Rattachement à la France

Rousies appartenait avant Jésus-Christ aux Nerviens, peuple gaulois, il fut ensuite occupé comme toute la France et la Belgique par les Romains,  au V° siècle il fit partie du royaume de Clovis, roi des Francs.

 

Après la mort de Charlemagne, le traité de Verdun en 843 le plaça sous le pouvoir de Lothaire, petit-fils de Charlemagne puis, Charles le Chauve  mais cette domination n'était que théorique car le roi cédait, par le biais des investitures, son pouvoir à des seigneurs, c'est pourquoi les véritables maîtres de Rousies furent les Comtes de Hainaut, les Seigneurs d'Avesnes, les Seigneurs de Beaumont et surtout les chanoinesses de Maubeuge.

 

En 1476, Rousies fait partie des Etats de Charles le Téméraire, duc de Bourgogne. En 1550 le village appartient à l'Empereur Charles-Quint puis au roi d'Espagne Philippe II qui était le maître des Pays-bas (Pays-bas actuels, Belgique, Nord de la France).

Notre village comme tous ceux du Hainaut, eut beaucoup à souffrir des guerres continuelles opposant les rois d'Espagne et de France pour la possession de cette région et les habitants furent tour à tour exploités, volés et ruinés par les soldats espagnols ou français.

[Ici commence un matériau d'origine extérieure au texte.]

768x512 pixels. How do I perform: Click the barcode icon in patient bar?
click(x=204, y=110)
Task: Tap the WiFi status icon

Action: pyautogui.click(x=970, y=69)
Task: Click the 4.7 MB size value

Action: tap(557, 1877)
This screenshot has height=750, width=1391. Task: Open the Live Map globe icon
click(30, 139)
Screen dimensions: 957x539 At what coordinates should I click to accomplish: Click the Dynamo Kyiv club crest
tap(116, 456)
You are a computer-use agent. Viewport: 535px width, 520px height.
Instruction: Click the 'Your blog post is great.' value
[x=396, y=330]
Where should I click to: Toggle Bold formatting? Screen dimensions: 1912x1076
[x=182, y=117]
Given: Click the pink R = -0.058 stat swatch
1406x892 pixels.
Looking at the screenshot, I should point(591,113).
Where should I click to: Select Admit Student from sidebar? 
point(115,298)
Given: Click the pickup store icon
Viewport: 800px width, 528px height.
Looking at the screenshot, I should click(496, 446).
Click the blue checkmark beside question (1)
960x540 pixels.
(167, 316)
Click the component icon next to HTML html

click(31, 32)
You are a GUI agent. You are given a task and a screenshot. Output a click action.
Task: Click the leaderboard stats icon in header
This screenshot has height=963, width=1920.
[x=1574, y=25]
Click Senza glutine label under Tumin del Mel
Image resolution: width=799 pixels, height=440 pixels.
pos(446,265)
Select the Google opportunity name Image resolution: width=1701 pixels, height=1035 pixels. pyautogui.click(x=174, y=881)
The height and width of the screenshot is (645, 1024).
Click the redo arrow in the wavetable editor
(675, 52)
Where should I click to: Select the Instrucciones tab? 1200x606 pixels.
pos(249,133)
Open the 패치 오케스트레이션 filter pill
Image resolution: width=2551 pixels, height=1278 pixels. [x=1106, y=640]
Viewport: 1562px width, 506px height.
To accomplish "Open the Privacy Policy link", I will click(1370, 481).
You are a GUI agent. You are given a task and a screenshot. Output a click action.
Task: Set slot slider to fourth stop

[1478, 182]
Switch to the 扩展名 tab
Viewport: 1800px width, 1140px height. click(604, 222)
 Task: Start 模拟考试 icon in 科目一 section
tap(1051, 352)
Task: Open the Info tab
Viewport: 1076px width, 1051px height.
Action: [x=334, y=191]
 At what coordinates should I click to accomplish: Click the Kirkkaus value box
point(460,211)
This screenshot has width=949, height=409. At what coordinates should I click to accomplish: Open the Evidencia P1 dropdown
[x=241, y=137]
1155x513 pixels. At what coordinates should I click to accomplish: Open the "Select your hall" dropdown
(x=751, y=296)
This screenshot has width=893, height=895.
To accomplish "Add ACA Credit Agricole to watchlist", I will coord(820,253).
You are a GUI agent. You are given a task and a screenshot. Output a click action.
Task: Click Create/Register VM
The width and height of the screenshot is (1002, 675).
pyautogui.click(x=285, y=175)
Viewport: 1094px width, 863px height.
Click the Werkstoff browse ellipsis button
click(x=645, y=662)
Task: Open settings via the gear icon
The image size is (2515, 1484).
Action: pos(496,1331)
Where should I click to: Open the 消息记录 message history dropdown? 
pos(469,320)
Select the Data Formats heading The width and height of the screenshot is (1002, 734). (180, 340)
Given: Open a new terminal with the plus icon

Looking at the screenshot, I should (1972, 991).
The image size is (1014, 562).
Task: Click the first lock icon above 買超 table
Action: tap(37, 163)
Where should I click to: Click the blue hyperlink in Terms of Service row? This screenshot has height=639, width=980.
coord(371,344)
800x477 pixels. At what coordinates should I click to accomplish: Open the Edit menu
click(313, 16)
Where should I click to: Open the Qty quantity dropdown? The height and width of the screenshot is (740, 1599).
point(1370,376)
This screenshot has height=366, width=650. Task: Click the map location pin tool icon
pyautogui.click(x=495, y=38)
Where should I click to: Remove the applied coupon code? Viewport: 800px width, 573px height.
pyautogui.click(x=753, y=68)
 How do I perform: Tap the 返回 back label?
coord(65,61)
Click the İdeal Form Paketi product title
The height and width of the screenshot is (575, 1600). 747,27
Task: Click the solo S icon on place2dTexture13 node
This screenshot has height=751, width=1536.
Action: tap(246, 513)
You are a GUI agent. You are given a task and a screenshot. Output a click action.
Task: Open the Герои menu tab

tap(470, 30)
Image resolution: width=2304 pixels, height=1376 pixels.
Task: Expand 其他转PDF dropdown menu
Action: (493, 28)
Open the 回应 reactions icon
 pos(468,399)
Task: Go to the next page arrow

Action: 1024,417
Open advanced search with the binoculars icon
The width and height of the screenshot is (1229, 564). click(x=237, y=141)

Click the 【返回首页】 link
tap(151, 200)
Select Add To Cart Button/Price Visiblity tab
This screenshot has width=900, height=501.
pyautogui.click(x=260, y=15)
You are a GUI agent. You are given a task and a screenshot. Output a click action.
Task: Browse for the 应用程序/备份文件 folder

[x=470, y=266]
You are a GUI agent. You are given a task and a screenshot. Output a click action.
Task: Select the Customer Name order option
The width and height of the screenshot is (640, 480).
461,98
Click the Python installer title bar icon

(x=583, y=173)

Vers 1620 Rousies est dévasté par les mercenaires de Mansfeld, homme de guerre, qui mettait ses troupes au service du plus offrant.

 

En 1678, le traité de Nimègue donne Maubeuge à la France mais Rousies, Ferrière-La-Grande et Beaufort restent Espagnols et ce n'est qu'après le traité de Ryswick1, en 1669, qu'ils seront échangés contre d'autres villages belges et que Rousies deviendra officiellement français.

Les habitants souffrirent moins des guerres mais les impôts exigés par Louis XIV furent plus lourds, par exemple les Roséens durent payer l'impôt sur la « petite bière » alors qu'ils ne le payaient pas sous l'occupation espagnole.

Parfois aussi, les Espagnols, qui ne se trouvaient qu'à quelques kilomètres, en Belgique, et les Hollandais, réclamaient des « contributions » sous peine de représailles et les paysans payaient malgré l'interdiction de l'Intendant français de Maubeuge.

 

Les malheureux Roséens payaient donc deux fois : à leurs anciens maîtres et à leurs nouveaux.

D'ailleurs les habitants de Rousies, comme tous ceux du Hainaut, étaient profondément attachés à l'Espagne et ils n'aimaient point la France dont les troupes ne leur avaient apporté pendant de longues années, que ruine et misère et ils opposèrent pendant un demi-siècle après l'annexion une résistance passive à leurs nouveaux maîtres.

 

1 Le traité de Ryswick fut signé en 1697 mais le sort des « enclaves » fut l'objet de longues discussions entre la France et l'Espagne.